▸ **Input data**
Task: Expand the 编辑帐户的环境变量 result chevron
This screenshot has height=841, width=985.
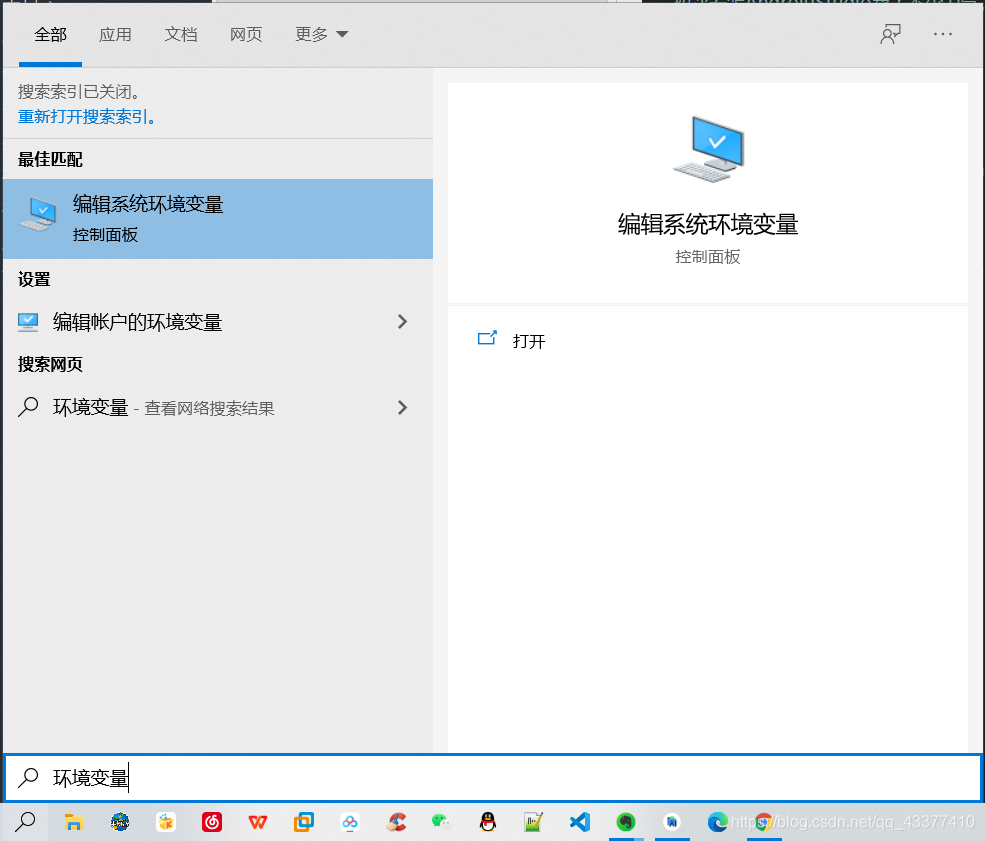Action: [x=402, y=321]
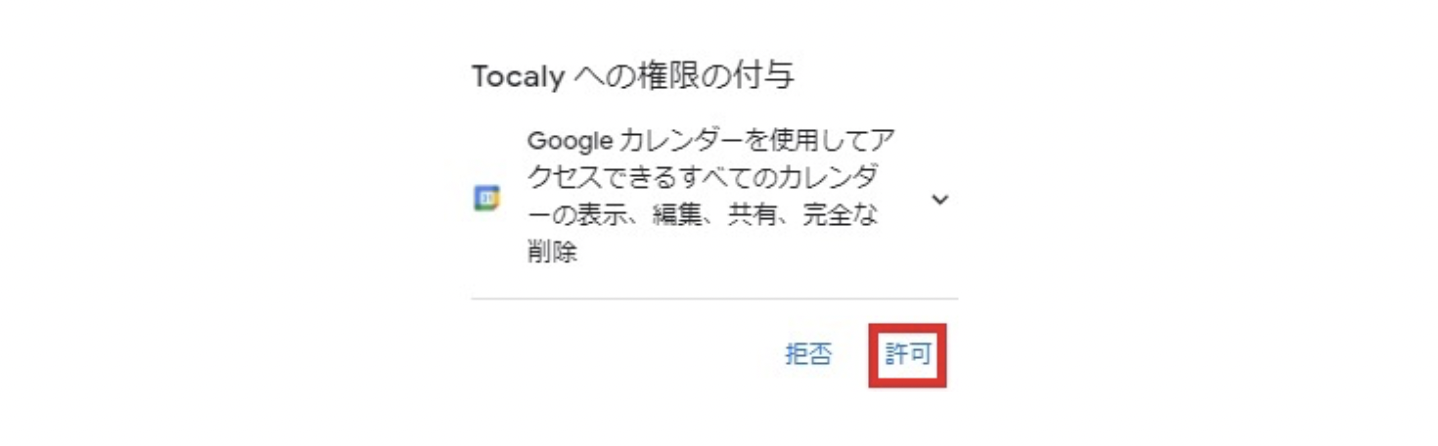Show more about the カレンダー access scope
Image resolution: width=1438 pixels, height=446 pixels.
pyautogui.click(x=939, y=198)
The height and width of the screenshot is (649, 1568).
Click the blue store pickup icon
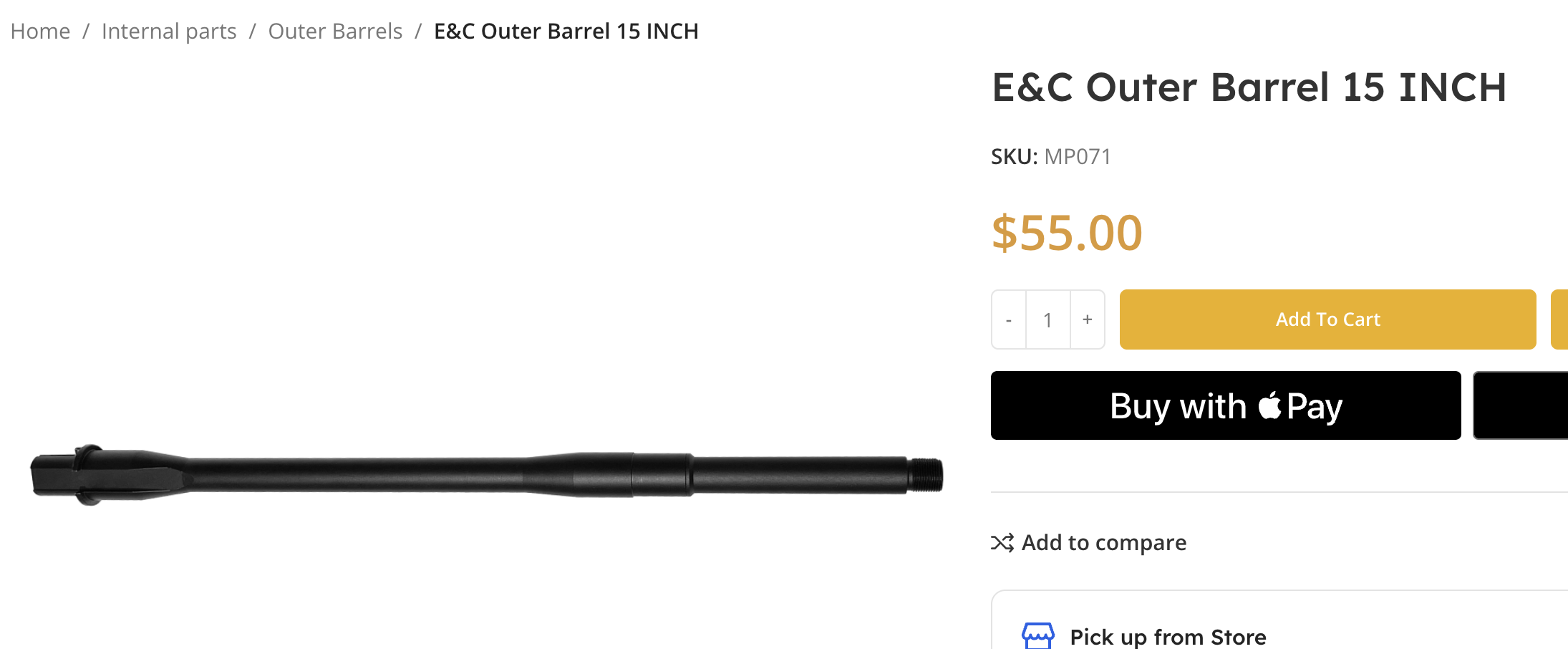(1037, 635)

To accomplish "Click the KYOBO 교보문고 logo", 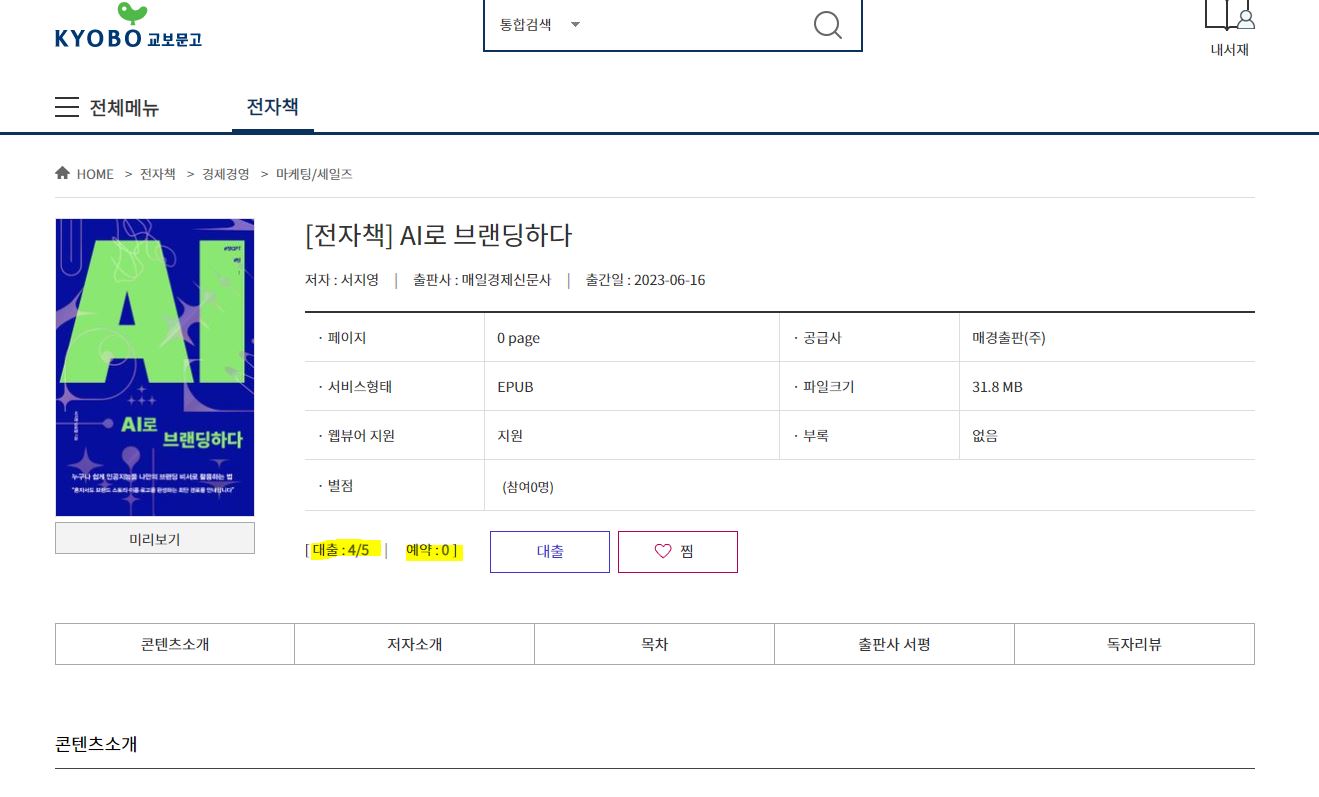I will (x=127, y=27).
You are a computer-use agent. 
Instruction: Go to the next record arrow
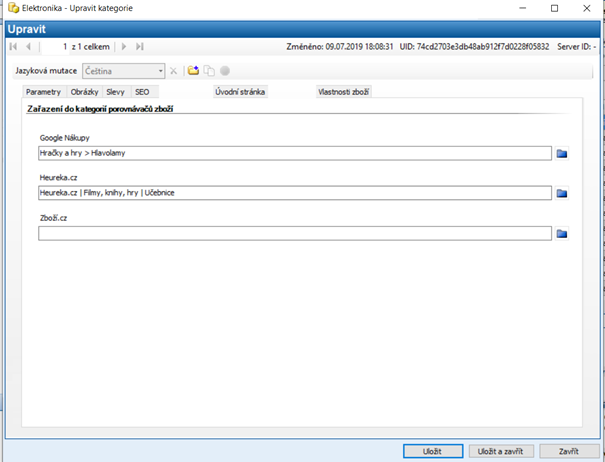pos(124,46)

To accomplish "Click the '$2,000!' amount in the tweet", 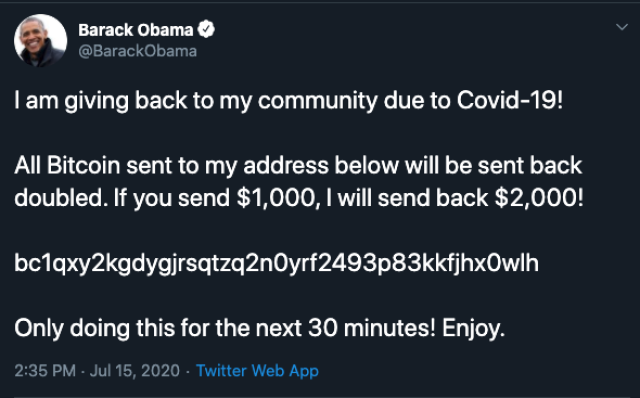I will pyautogui.click(x=539, y=198).
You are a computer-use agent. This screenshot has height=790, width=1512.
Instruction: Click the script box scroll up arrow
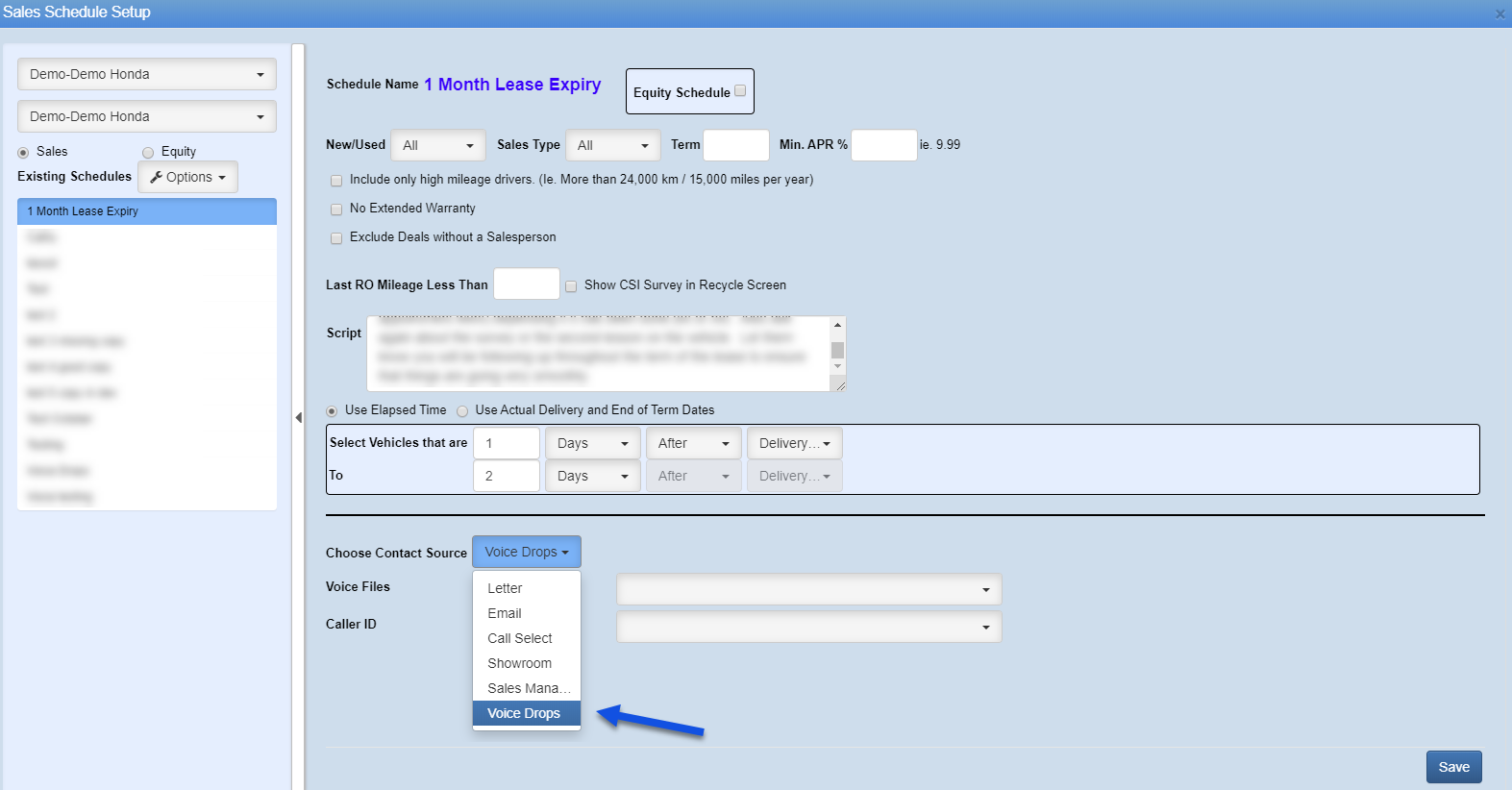tap(837, 325)
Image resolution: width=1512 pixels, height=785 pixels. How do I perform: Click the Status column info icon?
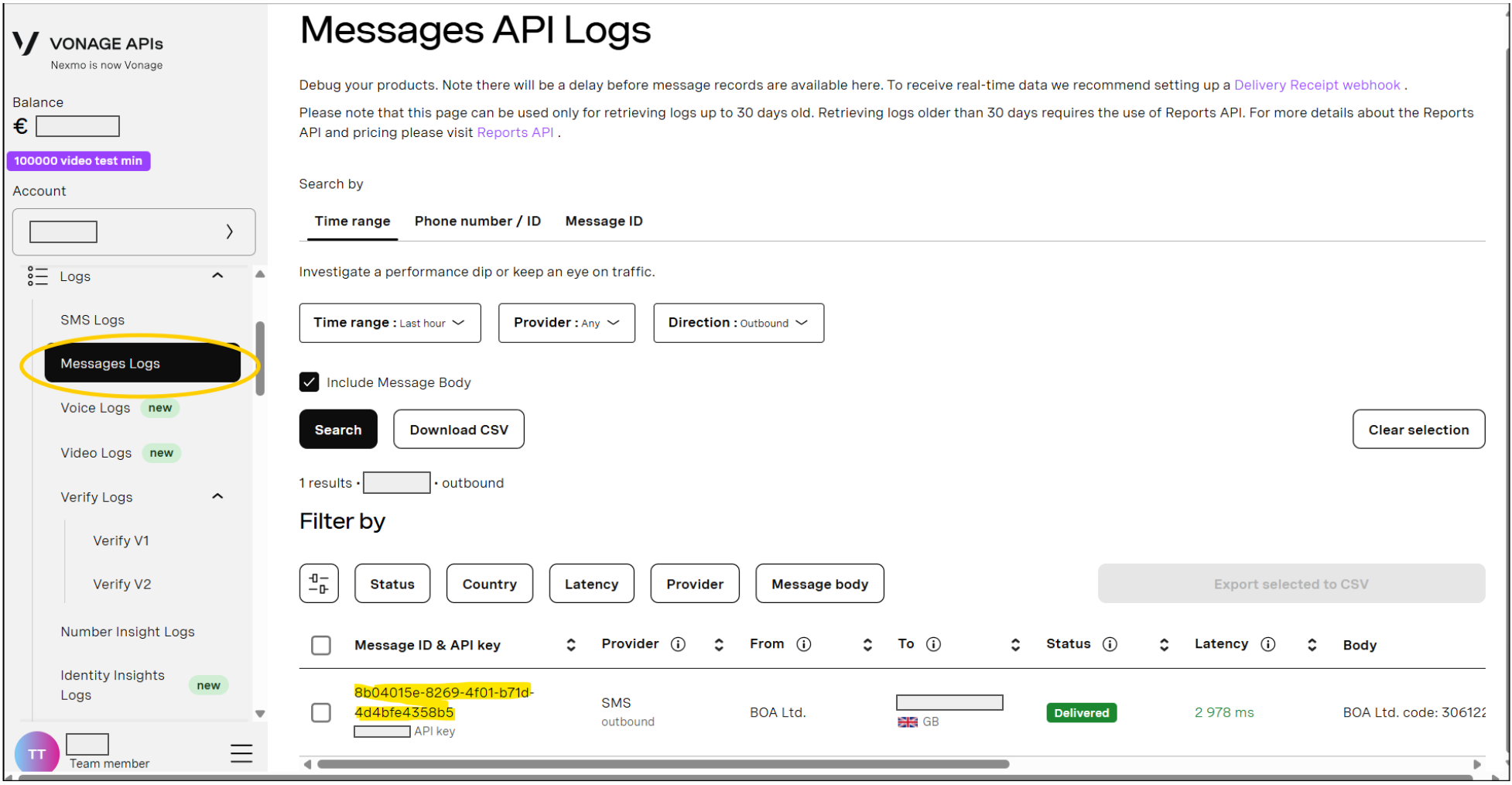coord(1110,644)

▸ **What to work on**
Please find how many lines of the entries above include the string "computer", giving the number and nothing else.

▸ **Task answer**
2